[Integrate] Upstream narrow type emulation is breaking iree test #20645 8000

raikonenfnu · 2025-04-26T03:39:44Z

What happened?

llvm/llvm-project#133231 seems to be breaking our subbyte emulation tests.

A simple repro is https://gist.github.com/raikonenfnu/1ea07b7e231d8997bfa1c29502df637d

original test https://github.com/iree-org/iree/blob/1a8d229431e62b50eb297e75ca4bf1dba3b67f65/tests/e2e/linalg/fp_to_subbyte.mlir

Based on the above test, currently IREE is generating code that has different trailing dim and "virtually"/fake non constant offset into the store vector.store %0[%2] where %2 is actually a constant, but since it is inside a branch region, %c0 becomes %2 which is a region argument and is now a non-constant.

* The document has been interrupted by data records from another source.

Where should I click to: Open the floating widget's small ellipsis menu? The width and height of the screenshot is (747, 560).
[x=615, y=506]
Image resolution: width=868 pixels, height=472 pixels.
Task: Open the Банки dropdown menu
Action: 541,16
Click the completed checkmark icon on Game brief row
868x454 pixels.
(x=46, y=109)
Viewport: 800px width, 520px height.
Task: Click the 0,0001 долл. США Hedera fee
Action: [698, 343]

The condition above leads our program into this code path where it cannot determine !foldedNumFrontPadElems and fails this lowering. as seen in:
https://github.com/llvm/llvm-project/blob/2de936b6eb38e7a37224a97c2a22aa79b9dfb9dc/mlir/lib/Dialect/Vector/Transforms/VectorEmulateNarrowType.cpp#L619-L629

IIUC, that PR is somewhat correct, as long as the trailing dim does not match, we may need partial stores.

I don't think I have enough context on the best way to solve this. We can:

Fold away that region since the condition to the regions are constants or somehow constant fold S.T we have constant offset in vector.store
Add some code in vector dialect's EmulateNarrowType vector::StoreOp conversion to handle non constant cases through series of bitcasting and memref.generic_atomic_rmws. (this seems much harder and require some more thinking)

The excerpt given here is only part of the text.